Origines normandes connues
Côté paternel : Le nom de famille d’origine de Roméo L. Boulanger est Lefebvre, surnommé par la suite Boulanger. Afin d’émigrer en Nouvelle-France, Claude Lefebvre, son ancêtre, déclare pratiquer le métier de boulanger. Au fil du temps, le nom du métier devient le nom propre de plusieurs de ses descendants. Cet aïeul est le fils de Louis Lefebvre et de Marie Verneuil de Rouen. Il arrive en Nouvelle-France vers 1663.
Côté maternel : L’ancêtre venu en Nouvelle-France en septembre 1667 se nomme Joseph-Noёl de Rancourt, fils de Pierre de Rancourt et de Jeanne-Claude de Boisandré de Saint-Jean de Caen.

Scolarité
Roméo L. Boulanger est diplômé d’un Baccalauréat-ès-arts (B.A.) classique et d’un baccalauréat en sciences agronomiques. Il étudie deux ans à la faculté de médecine à l’Université Laval de Québec. Lors d’un congé sabbatique en 1969-1970, il étudie les sciences politiques et l’espagnol à l’université de Toronto.

Etats de service militaire
Grade à la sortie : Major
En 1937, Roméo L. Boulanger occupe la fonction de bombardier dans l’artillerie anti-aérienne à Halifax. De septembre 1937 à juin 1941, au cours de ses études universitaires, il effectue son service militaire dans le Contingent étudiant des officiers canadiens (C.E.O.C.). Il est alors promu lieutenant dans le Corps médical et, plus tard, dans l’infanterie canadienne.

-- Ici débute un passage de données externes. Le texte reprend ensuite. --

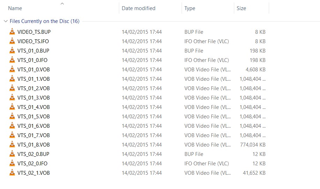Viewport: 320px width, 189px height.
Task: Click the Files Currently on the Disc header text
Action: tap(45, 21)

En 1941, il se joint au Régiment de la Chaudière de l’armée active. Lors du débarquement de son régiment en Normandie sur Juno en 1944, il est lieutenant et, à ce titre, responsable d’une section de lance-flammes montés sur chenillettes. À partir du débarquement, il combat avec le Régiment de la Chaudière dans le nord de la France, de la Belgique, de la Hollande et de l’Allemagne. En juillet 1944, il est promu capitaine responsable du gros peloton de chenillettes. Par la suite, en août 1944, il prend le commandement de la Compagnie des armes de support. À l’automne 1944, il est muté au poste de capitaine-adjudant. En février 1945, il prend le commandement de la Compagnie B à titre de major, grade qu’il conserve jusqu’à aujourd’hui. Il est démobilisé le 14 février 1946. 

Médailles et décorations
Étoile de 1939-1945
Étoile France-Allemagne
Médaille de la Défense
Médaille canadienne du volontaire
Médaille de la guerre 1939-1945
Chevalier de la Légion d’Honneur (France)
Croix de guerre avec palme (France)

Après la guerre
Après la guerre, Roméo L. Boulanger travaille jusqu’à sa retraite pour le Gouvernement du Canada. En premier lieu au ministère des Anciens combattants pour aider les vétérans à s’établir sur des terres agricoles et, par la suite, au ministère des Affaires indiennes et des Inuits où il est Directeur général de 1957 à 1982 (année de sa retraite). Dans le cadre de cette fonction, son territoire administratif couvre tout le Québec ainsi qu’une partie du Nouveau-Brunswick et de l’Ontario.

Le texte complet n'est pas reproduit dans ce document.